Civilian Employment-Population Ratio
Federal Reserve Bank of St. Louis
I've been keeping an eye (thanks to Brad DeLong) on the Civilian Employment-Population Ratio from the St. Louis Fed for some time. It is generally the best measure of labor market conditions. If the economy rallies strongly, this is the ratio that should change substantially.

In March of 2013, the ratio was at 58.5. As of February 2015, it's at 59.3; the graph is on the right. There's essentially been no movement.

At the same time, though, the Shiller P/E Ratio, as of February 13, 2015, passed its pre-financial crisis high. This past week, the NASDAQ closed above 5,000 for the first time since the dot-com bubble. There is some local evidence of a speculative real estate bubble. Shiller himself recently released a new edition of his "Irrational Exuberance," where in the preface he expresses surprise at the events that have followed “the bursting of the speculative bubbles that led to the 2007-9 world financial crisis”:
"[E]vidence of bubbles has accelerated since the crisis. Valuations in the stock and bond markets have reached high levels in the United States and some other countries, and valuations in the housing market have been increasing rapidly in many countries."
So the data is there to support a narrative of asset price inflation unsupported by fundamentals, rather than the hopeful mantra of Main Street.

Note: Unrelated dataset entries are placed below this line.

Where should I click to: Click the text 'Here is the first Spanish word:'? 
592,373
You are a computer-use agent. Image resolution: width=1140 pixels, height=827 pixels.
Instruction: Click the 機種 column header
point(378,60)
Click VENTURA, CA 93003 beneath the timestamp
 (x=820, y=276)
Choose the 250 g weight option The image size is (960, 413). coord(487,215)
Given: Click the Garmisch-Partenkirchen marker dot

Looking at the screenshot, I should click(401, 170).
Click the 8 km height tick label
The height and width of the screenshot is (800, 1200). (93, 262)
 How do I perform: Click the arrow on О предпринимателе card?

It is, of course, the why of this situation that is so puzzling to so many. If the economy presents meager prospects, shouldn't prices adjust to reflect? It is always tempting to fall back on Thomas Sargent and simply say that in an economic equilibrium, people are satisfied with their choices, and to add Herbert Stein's observation that "[i]f something cannot go on forever, it will stop."  But Shiller himself offered a potential explanation on why this phenomenon recurs, and I found that his point resonated, and so I link to his piece in the New York Times from last month:
"When there is unusual uncertainty about the future, and if not enough new business initiatives can be found to increase the supply of good investments, people will compete to bid up existing investable assets. They may go so far in bidding up prices that even though the assets may have horrible prospects, people will still want to hold them because they feel they have to save somewhere."